Words matter. These are the best College Degree Quotes from famous people such as Said Sayrafiezadeh, Twyla Tharp, Phyllis Schlafly, Laurene Powell Jobs, Ellen Swallow Richards, and they’re great for sharing with your friends.
The difference between our family and other poor families was that my mother actively chose to be poor. She was highly literate, and she had a college degree, but after my father left, she took the first secretarial job she could find and never looked for other employment again.
My mother was the first woman in the county in Indiana where we were born, in Jay County, to have a college degree. She was educated as a pianist and she wanted to concertize, but when the war came she was married, had a family, so she started teaching.
My college degree is from a great university in 1944. I got my master’s at Harvard graduate school, completely co-ed, in 1945. My mother got her college degree in 1920. What’s the problem? Those opportunities were always there for women.
It’s our privilege to work with College Track students as they chart their course toward a college degree – they bring persistence, creativity, and extraordinary discipline throughout their academic journey.
The only trouble here is they won’t let us study enough. They are so afraid we shall break down and you know the reputation of the College is at stake, for the question is, can girls get a college degree without ruining their health?
I’m not going to lie – it’s insulting to be praised for being a ‘woman’ with ‘no college degree.’
Our great history has been that people came to Michigan because you didn’t have to have a college degree to get a good-paying job. Consequently, we have got a larger number of our population that right now are facing outsourcing, et cetera, without higher or advanced degrees.
Getting a college degree used to be free or low cost because, as a society, we saw providing higher education to young people as an investment – in them and in the future of our own country.
I do intend to achieve my education goals and obtain my college degree through distance programs.
Coming from losing my dream of playing professional football, not having a college degree at the time and looking to jump into the business world at a young age was pretty daunting for me.
Up until I was a junior at Georgia, I felt that when all was said and done, I’d at least have a college degree to fall back on when tennis was finished.
As tough as it is for many college graduates to get their planned careers on track, it could be worse: They could be trying to find a job without a college degree.
A college degree is not essential, but if you’re already in college, and if it’s at all possible, you should definitely try to finish. In college, you have a very supportive community right there, and it can give you opportunities to try out new things.
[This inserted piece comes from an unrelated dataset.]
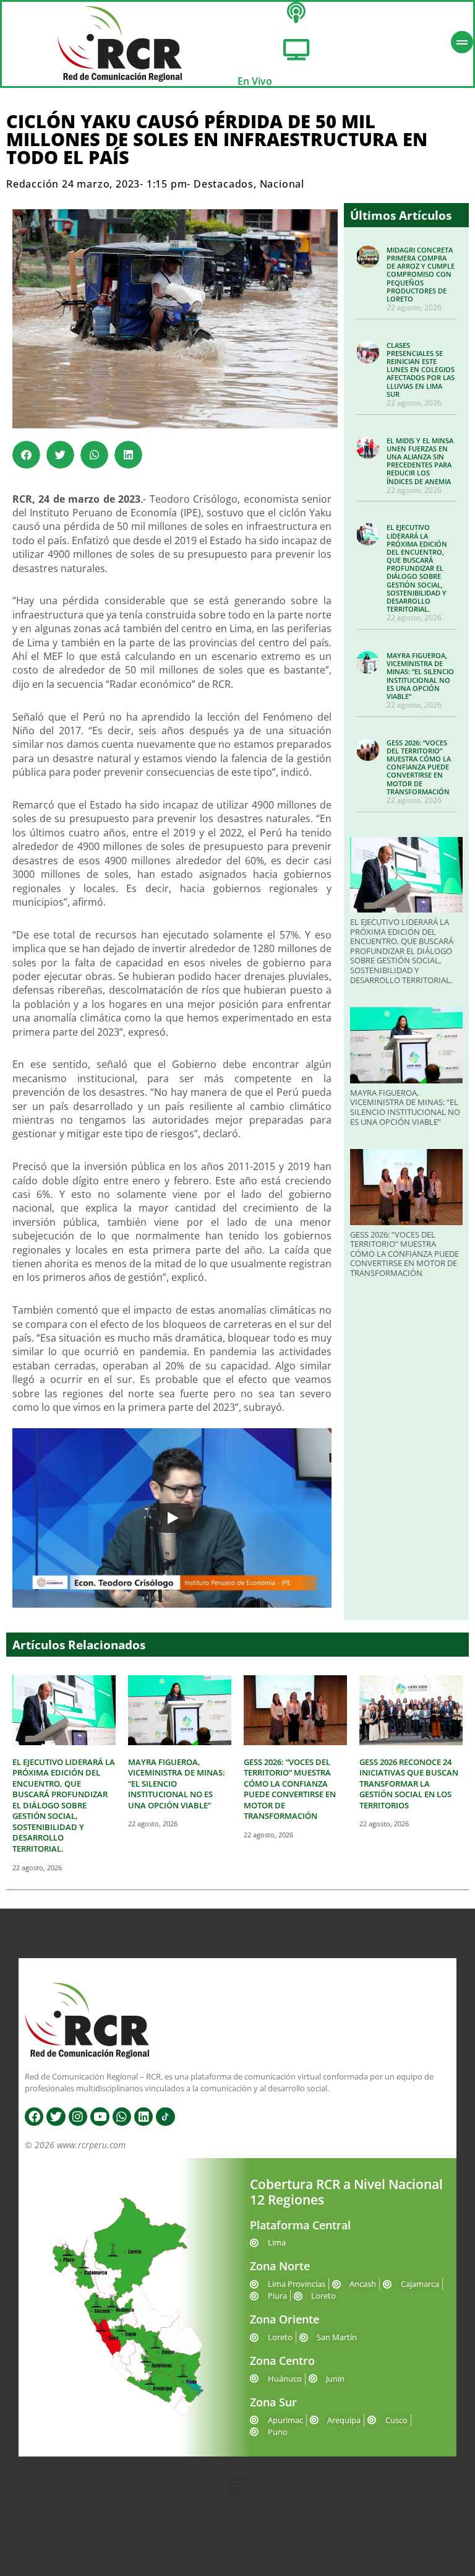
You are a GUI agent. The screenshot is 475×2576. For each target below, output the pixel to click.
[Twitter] (55, 2116)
This idea of ‘New Collar’ says for the jobs of the future here, there are many in technology that can be done without a four-year college degree and, therefore, ‘New Collar’ not ‘Blue Collar,’ ‘White Collar.’ It’s ‘New Collar.’
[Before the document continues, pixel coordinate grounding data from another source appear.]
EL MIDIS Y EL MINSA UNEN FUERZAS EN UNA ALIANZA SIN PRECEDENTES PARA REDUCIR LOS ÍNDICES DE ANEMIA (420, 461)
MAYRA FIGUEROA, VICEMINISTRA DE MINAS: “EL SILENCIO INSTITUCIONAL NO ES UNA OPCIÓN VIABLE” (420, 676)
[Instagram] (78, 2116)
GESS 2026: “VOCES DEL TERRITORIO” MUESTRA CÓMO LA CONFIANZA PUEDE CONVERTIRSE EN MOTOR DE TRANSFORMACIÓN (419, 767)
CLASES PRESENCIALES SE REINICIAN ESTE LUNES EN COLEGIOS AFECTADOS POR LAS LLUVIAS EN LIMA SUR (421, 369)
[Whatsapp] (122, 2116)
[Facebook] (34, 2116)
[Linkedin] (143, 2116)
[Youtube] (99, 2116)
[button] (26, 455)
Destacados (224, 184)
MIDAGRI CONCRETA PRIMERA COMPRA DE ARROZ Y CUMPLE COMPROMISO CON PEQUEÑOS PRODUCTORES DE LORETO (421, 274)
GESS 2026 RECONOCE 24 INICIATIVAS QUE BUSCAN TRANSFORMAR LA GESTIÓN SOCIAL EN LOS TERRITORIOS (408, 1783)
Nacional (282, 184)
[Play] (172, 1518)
One of the big concerns I have is that most of the HR departments in a lot of companies are hiring away from creativity and they don’t know it. For instance, they are requiring everybody to have a college degree. The most creative people I know couldn’t deal with college.
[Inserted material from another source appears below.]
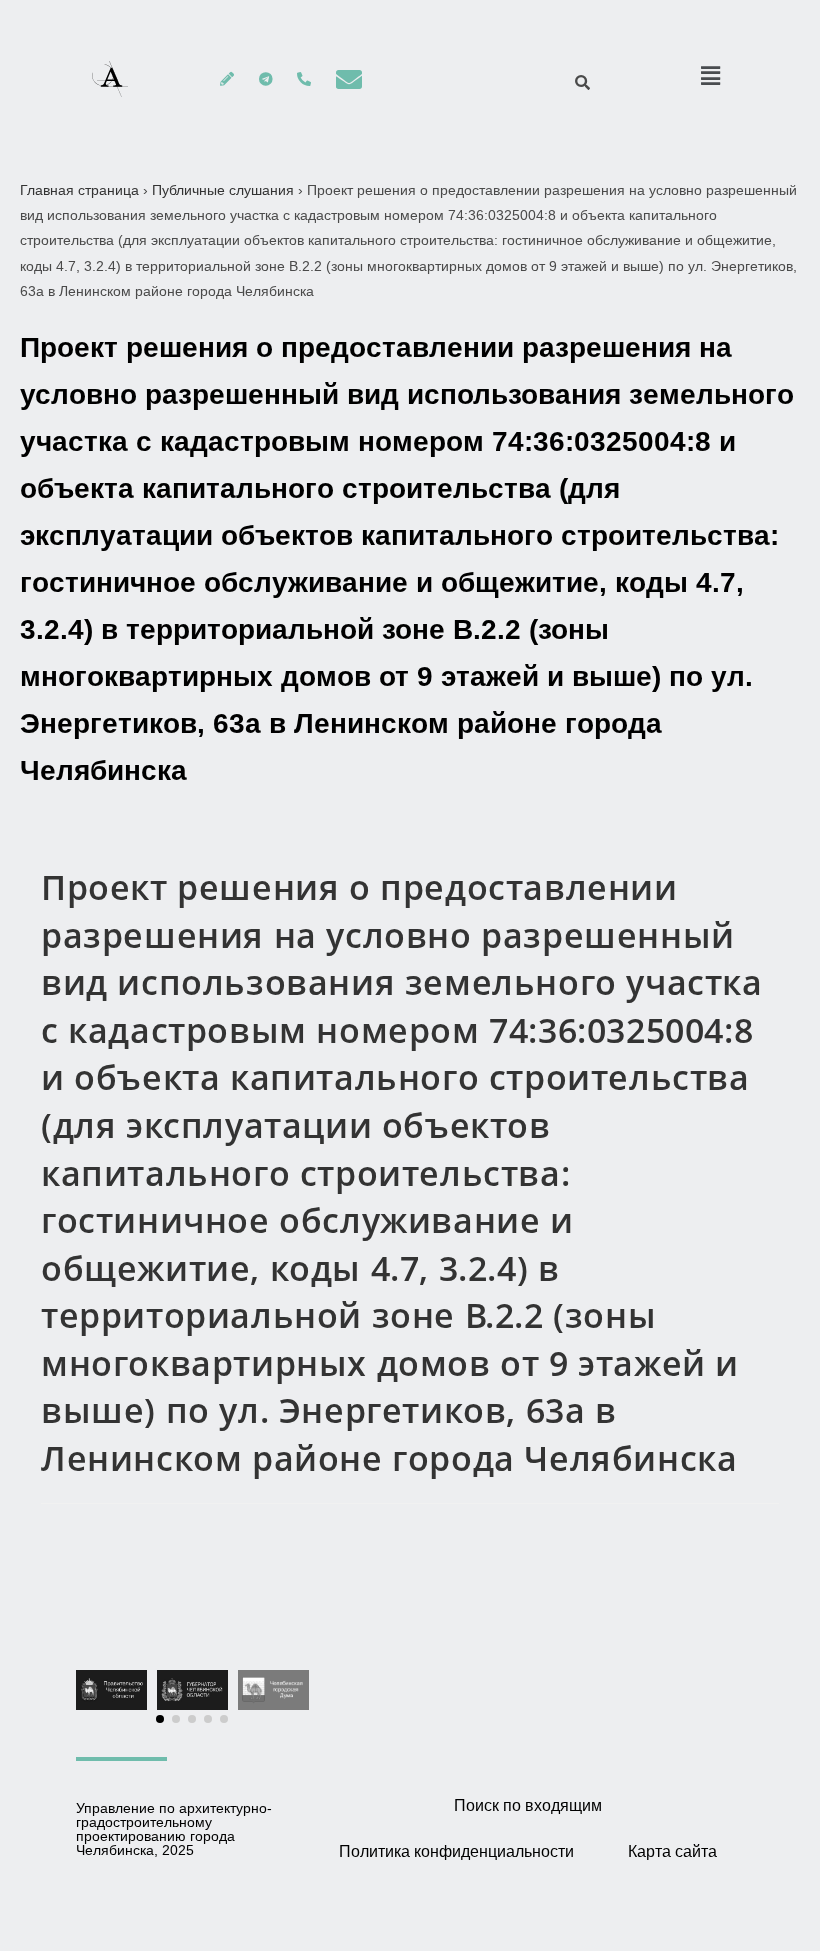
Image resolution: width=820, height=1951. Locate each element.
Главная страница (79, 190)
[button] (160, 1719)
Students can spend their money better than government can. It should not require a federal loan and decades of debt for students to get a college degree. Price limits access – plain and simple.
I’m definitely somebody who wants a college degree. My attitude is, if I’m going to do it I’m going to go full in.
Access to a college degree is critical.
I’m not even an engineer. I don’t have a college degree; I hire guys with college degrees.
To people I know in the bottom income brackets, living paycheck to paycheck, the Gig Economy has been old news for years. What’s new is the way it’s hit the demographic that used to assume that a college degree from an elite school was the passport to job security.
For me specifically, it was important to graduate. In my family, I was one of the first graduates. My mom did not have a college degree. My dad did not have a college degree.
When I started out in the duck-call business, my college buddies would come in and say, ‘Robertson, you have a college degree. What are you doing?’ Then they drove away saying, ‘What an idiot!’ Thirty-five years later, they’re saying, ‘The sucker’s a genius!’
It’s kind of like a college degree… when you get one, no one can take it from you. When you get to say for the rest of your life that you’ve got a platinum album, that really means something.
Having a college degree gave me the opportunity to be… well-rounded. Also, the people I met at the university, most of them are still my colleagues now. People I’ve known for years are all in the industry together.
Our promise to our children should be this: if you do well in school, we will pay for you to obtain a college degree.
I have achieved something in sports but there’s nothing like a college degree.
While there have been news reports of recent college graduates living with their parents because they have been unable to find a job paying a salary sufficient to move out, their near and long-term career prospects remain far brighter than for those without a college degree.
After 9/11, the amount of applicants the FBI received increased exponentially. Whereas you used to require a college degree, and it was a small group of people who were just out of college, after 9/11, it changed.
It seems everyone knows a college degree is important, but few have a plan to keep it affordable.
But boxing was my profession. I had to go back the second time because I was broke and I couldn’t just go and get a college degree and earn it. I had too many bills, too many families.